Et me voilà ici, à Chennai, Tamil Nadu, Inde. Mes impressions se sont plus ou moins vérifiées. Pauvreté oui, mais pas autant que je le pensais, pas aussi visible ici en tous cas. Pas de morts dans la rue ni de rats qui courent partout. Mais des vaches oui, sur la route, au bord de la route, partout. Et des chiens, et parfois des chèvres. Des temples et des fêtes religieuses, l’odeur d’encens et la musique. Les femmes en sari de toutes les couleurs, les bracelets aux poignets bien sûr, mais aussi aux chevilles et les bagues aux pieds. Le troisième œil au milieu du front. Leur peau foncée qui fait ressortir les couleurs. Des princesses.

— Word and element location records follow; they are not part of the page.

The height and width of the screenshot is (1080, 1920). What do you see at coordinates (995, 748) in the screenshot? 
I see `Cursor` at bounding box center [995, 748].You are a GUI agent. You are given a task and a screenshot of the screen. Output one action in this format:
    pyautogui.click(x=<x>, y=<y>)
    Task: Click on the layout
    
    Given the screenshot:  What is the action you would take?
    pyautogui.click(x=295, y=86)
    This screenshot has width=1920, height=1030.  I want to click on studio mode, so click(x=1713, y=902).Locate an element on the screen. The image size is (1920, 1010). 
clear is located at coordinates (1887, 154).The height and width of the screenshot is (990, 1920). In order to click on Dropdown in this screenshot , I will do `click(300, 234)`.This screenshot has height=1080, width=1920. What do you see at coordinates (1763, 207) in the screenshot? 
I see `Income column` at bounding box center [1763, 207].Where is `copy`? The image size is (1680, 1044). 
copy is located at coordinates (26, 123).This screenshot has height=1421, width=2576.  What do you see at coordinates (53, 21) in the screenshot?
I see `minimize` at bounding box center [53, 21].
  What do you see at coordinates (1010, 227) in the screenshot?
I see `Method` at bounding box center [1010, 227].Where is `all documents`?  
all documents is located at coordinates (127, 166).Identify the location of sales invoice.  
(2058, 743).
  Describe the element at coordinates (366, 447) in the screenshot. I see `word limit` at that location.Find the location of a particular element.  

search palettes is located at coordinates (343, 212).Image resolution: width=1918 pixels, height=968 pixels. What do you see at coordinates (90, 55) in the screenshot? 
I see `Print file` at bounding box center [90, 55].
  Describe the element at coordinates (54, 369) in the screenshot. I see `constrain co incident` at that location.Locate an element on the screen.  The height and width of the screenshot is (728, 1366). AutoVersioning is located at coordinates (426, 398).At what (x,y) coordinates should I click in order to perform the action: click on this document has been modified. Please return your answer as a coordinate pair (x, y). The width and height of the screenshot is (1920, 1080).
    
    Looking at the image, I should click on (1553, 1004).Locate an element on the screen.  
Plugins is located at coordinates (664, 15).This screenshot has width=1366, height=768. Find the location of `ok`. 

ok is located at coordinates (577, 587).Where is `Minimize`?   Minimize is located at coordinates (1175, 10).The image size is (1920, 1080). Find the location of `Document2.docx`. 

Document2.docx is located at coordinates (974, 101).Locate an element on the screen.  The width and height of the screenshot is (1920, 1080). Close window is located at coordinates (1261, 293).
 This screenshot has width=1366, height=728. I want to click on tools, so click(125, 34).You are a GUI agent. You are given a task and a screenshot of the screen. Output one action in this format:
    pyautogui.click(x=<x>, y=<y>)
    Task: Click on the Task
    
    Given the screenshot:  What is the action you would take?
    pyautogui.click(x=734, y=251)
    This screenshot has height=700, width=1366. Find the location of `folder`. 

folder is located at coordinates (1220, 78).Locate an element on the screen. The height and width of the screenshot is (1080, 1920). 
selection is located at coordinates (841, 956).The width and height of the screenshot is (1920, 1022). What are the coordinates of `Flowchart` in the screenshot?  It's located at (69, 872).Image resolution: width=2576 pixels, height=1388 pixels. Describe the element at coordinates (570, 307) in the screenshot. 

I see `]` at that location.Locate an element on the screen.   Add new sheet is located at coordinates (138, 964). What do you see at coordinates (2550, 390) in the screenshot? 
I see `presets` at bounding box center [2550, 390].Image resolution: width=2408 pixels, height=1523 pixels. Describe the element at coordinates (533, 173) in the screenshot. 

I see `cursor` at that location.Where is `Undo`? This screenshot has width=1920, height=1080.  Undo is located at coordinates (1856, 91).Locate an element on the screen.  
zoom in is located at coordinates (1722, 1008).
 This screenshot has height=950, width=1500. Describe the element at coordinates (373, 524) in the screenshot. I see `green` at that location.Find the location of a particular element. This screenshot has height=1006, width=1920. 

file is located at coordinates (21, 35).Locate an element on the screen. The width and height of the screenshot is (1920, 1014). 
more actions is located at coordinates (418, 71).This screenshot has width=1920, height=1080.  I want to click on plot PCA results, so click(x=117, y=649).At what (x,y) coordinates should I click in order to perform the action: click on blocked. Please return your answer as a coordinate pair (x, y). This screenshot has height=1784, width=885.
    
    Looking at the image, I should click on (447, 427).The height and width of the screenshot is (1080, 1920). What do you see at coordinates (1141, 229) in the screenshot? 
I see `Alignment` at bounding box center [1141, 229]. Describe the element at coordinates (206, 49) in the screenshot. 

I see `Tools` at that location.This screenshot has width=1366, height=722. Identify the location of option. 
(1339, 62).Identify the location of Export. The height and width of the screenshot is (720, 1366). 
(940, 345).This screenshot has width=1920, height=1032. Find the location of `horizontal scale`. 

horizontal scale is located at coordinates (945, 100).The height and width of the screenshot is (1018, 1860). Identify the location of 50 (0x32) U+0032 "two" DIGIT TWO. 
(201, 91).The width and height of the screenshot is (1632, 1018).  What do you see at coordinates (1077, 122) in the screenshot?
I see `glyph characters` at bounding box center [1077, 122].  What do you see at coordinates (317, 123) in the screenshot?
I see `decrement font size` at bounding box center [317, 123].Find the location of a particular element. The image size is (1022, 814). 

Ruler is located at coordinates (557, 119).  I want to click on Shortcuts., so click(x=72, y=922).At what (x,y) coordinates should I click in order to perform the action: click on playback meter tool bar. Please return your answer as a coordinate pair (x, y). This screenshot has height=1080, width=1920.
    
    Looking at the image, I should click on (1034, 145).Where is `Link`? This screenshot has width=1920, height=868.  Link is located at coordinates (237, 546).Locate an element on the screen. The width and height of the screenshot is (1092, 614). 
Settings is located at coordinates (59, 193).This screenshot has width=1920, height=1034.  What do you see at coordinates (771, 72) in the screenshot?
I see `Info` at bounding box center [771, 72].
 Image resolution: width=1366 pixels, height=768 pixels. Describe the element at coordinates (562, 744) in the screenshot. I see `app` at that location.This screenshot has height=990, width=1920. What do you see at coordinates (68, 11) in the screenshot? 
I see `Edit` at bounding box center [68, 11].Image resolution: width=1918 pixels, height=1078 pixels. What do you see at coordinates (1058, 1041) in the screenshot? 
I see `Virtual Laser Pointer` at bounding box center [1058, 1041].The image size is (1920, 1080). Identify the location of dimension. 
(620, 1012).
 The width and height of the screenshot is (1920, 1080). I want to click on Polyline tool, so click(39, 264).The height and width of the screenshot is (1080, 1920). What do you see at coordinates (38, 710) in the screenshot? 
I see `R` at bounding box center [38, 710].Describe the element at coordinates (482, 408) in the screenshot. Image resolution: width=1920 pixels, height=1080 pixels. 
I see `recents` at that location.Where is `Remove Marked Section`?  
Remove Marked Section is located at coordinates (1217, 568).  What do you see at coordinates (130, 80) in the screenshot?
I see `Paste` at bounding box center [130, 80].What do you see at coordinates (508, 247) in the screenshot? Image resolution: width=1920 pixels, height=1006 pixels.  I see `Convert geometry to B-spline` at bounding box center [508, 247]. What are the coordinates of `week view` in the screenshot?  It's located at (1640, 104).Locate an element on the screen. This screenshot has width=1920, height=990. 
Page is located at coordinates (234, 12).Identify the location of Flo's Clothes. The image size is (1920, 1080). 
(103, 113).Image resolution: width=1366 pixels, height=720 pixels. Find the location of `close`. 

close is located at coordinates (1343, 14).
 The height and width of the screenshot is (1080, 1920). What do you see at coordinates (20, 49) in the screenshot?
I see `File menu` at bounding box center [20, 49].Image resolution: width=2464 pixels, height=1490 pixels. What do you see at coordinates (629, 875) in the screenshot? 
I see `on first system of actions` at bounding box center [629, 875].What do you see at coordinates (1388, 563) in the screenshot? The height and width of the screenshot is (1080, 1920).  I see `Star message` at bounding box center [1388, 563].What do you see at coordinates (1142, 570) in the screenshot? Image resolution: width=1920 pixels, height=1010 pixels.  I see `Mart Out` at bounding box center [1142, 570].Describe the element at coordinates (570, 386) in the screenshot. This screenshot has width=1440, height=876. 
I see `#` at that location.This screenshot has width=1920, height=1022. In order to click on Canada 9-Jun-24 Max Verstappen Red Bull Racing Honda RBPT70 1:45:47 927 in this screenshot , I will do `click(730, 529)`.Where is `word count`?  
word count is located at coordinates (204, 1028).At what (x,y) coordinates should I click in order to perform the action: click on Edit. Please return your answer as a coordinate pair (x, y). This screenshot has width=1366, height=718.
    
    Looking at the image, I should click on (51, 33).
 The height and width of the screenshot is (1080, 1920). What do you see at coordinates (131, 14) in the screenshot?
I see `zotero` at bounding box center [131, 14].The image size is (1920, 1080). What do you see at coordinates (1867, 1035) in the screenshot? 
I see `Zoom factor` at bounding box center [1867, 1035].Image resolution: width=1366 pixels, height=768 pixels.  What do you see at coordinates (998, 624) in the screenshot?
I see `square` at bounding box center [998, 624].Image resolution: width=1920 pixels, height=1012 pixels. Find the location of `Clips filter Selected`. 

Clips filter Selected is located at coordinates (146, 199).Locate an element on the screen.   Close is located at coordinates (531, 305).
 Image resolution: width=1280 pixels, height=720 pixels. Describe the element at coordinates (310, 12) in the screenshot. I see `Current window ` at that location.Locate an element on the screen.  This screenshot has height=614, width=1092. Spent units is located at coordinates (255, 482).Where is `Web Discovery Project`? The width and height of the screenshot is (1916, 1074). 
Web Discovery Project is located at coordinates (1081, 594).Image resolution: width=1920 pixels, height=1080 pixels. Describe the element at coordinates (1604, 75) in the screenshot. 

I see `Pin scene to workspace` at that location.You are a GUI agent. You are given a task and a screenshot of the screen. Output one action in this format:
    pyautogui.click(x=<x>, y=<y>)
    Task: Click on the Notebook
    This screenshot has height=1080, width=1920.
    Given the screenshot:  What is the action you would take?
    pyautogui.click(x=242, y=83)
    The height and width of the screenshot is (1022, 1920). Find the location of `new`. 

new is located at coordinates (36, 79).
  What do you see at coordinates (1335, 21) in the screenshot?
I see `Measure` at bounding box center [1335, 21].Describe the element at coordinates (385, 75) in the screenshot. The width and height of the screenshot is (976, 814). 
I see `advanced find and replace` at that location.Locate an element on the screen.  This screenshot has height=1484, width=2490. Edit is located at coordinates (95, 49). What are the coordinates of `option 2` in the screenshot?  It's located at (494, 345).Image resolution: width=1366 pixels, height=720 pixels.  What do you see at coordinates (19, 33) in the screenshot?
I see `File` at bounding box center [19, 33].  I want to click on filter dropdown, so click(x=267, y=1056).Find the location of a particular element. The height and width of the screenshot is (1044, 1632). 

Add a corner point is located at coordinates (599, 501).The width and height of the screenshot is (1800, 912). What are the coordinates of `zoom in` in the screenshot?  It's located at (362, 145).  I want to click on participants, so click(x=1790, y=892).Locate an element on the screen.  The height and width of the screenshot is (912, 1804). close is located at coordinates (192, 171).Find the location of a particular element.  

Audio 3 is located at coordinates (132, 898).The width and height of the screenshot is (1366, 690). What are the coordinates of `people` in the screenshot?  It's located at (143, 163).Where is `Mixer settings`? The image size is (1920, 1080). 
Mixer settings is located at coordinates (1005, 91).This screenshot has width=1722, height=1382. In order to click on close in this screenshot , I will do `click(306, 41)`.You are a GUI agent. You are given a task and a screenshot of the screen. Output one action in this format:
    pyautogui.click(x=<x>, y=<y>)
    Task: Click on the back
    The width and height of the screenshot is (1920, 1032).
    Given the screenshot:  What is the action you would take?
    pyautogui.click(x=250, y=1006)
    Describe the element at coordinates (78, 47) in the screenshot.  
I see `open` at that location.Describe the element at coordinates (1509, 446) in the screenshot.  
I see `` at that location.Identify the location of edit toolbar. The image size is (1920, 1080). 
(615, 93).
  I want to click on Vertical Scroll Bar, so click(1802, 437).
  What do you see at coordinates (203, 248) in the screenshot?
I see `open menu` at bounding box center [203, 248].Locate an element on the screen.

Ici on parle tamil et pas hindi. L’écriture n’est pas la même non plus. J’ai vite oublié mon « namasté », il n’a pas cours dans cet état. Il est remplacé par « vanakam ».
Les rickshaws jaunes, en plus ou moins bon état qui parcourent la ville et négocie âprement le prix de la course avec les étrangers. On roule à gauche, mais on double de tous les côtés. Les scooters, les motos, les voitures, les taxis, les bus, les camions, les vélos. Tout ce beau monde sur des routes mal en point, avec des trous partout. Routes qui deviennent de vraies piscines dès qu’il pleut. La mousson qui arrive. Les orages de fin du monde avec nombre d’éclairs. La température qui chute de plusieurs degrés quand l’orage commence. Et le soleil le lendemain. Chaud, brûlant, écrasant. Comme si de rien n’était.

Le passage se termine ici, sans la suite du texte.